◆ **Document text**:
# Thread algae and dwarf hairgrass



## PeteyPob (Apr 26, 2004)

Anyone with a nice dwarfhair grass lawn experiance this very thin algae? It seems to grow in clumps and a couple of strands get very long. I can easily remove it and have made it a habit when I have to do the occasional mowing of the dwarf hairgrass.
At first I thought it was excess of iron but been steady for some time and cant seem to beat it. I dose 4ml of iron along with 18ml of GW CSM+b. Any ideas? My co2 is~49ppm with a pH of 6.9 and KH of 13 degress(drops I think)

Another pain in my rear is the BBA. Not the fuzzy stuff but that incrusting charcoal type BBA. It is most heavy on my petite nana and giant hairgrass I conquered this before with the excell treatment but want to try some else.

My KNO3 are does steady at 1/2tsp and KH2PO4 is 1/8tsp and K2SO4 at 1/4tsp. What other success stories have you all had?


----------



## Cdn_Chica (Sep 3, 2004)

*Thred Algae*

*My tank is pretty new.. about 3 months now, and I have had big problems with algae.. first it was diatom(?) dont know if that is algae, but that got cleared up quickly.. and now it is hair algae or "thread algae" its so annoying, its slowly killing the leaves, and is so thick that it is blocking the light from getting to the shorter plants. I tried cutting the leaves that have the algae on it but it seemed the algea grew back over night, and even worse than before! I've put siamese flying foxes in, chinese algae eaters (hey its worth a try), oto cats and recently I put in a little herd of ghost shrimp. NOTHING is working!!!!!!! I pulled out the plants that seemed to have started it, and who are the ones that are dying because of it. My levels are all fine.. Im thinking the light may be a little strong for the tank? its a coralife Deluxe lenear strip 65 watts with a 10,000K bulb in it.

◆ **Excerpted records**:
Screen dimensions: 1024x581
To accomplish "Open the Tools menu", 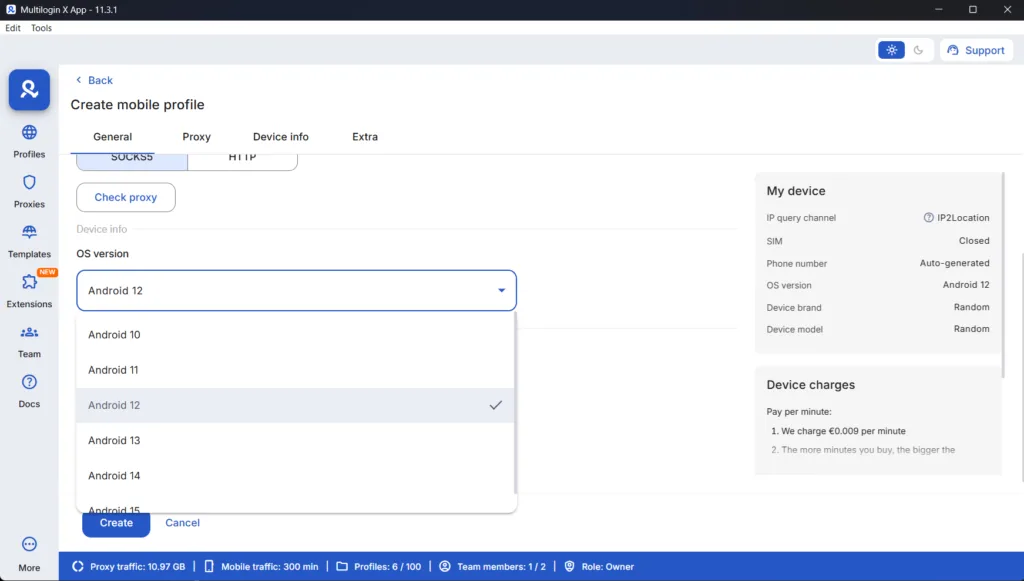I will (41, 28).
==
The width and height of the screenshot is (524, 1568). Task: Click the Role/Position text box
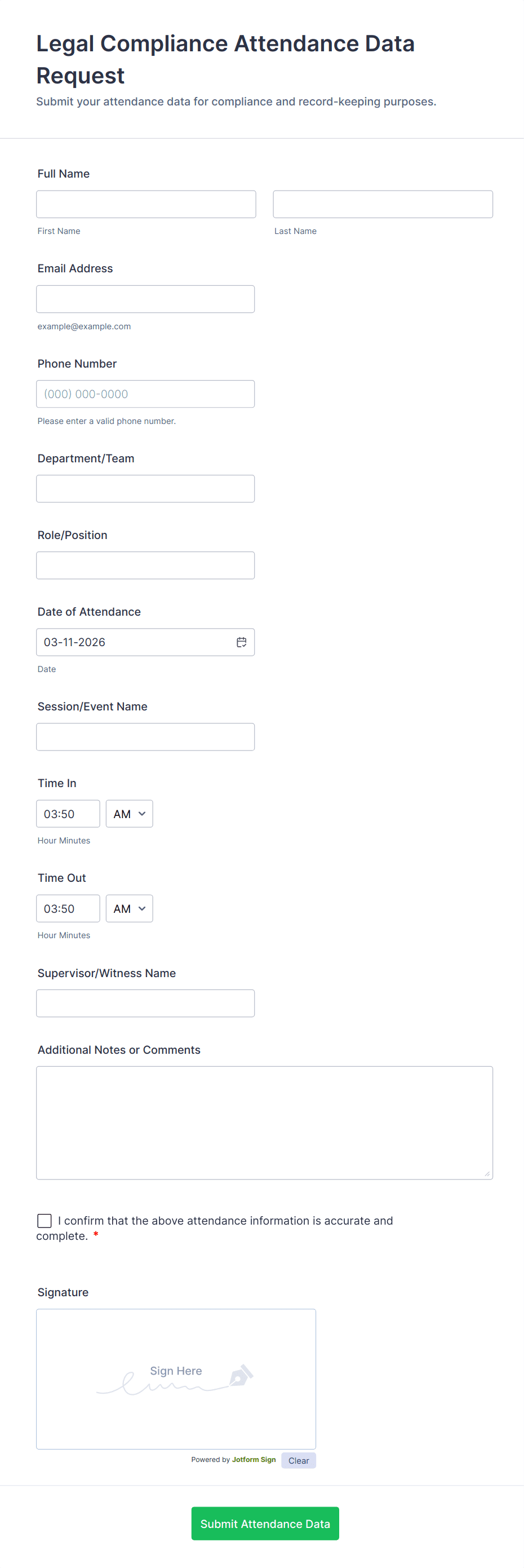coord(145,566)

◆ **Instruction**: Please pick up the forum thread about thread algae and dwarf hairgrass and continue it from the end of its last post.

◆ **Written response**:
Does anyone have any other suggestions?*


----------



## PeteyPob (Apr 26, 2004)

Since the last post, I cant really say that I have made progress. It doesnt seem too heavy in the dwarf hair grass but still there. It is mostly on the substrate aournd the base of my plants in little balls. Some of it hangs onto certain plants looking like long stands of hair stuck on it.


----------



## PeteyPob (Apr 26, 2004)

One more thing I thought of that might be contributing to this pestering algae is water change schedual. I havent been too steady on the weekly changes. Sometimes I go two weeks without water change. Im going to try and keep it at a week and see what happens there.


----------



## PeteyPob (Apr 26, 2004)

I think I have found the root to my problem!!!!!

This morning I decided to TEST my levels and see where I sit. I have not done this for a very LONG time, I dont think I can remember. I guess I got full of myself and never felt the need to whip out the test kit. Finaly got back the water params from my local H2O company and made an interesting discovery!!!!
The city waters nitrate content increased dramaticaly. In a disclosure note they said it has been like this for a little over 6months! Seeing I requested this information 4 months ago I never really knew there was a change. 
Broke out my nitrate and phosphate test kits, blew the months of accumilated dust and cob webs and tested. 
NITRATE=40ppm +!!!!!!!!!!!
Phosphate=0ppm-maybe near the 1 mark!!!!!!!!!!!!

I am dosing 1/2tsp of nitrate and 1/8tsp of phosphate as of right now. 
Whoudl decreasing the nitrate to 1/4 of a tsp and increasing my phos dosing a tab sound about right?


----------



## Cdn_Chica (Sep 3, 2004)

I am not the one to be asking about water chemistry! I'm really not able to answer your question! you should PM Rex he's a genious!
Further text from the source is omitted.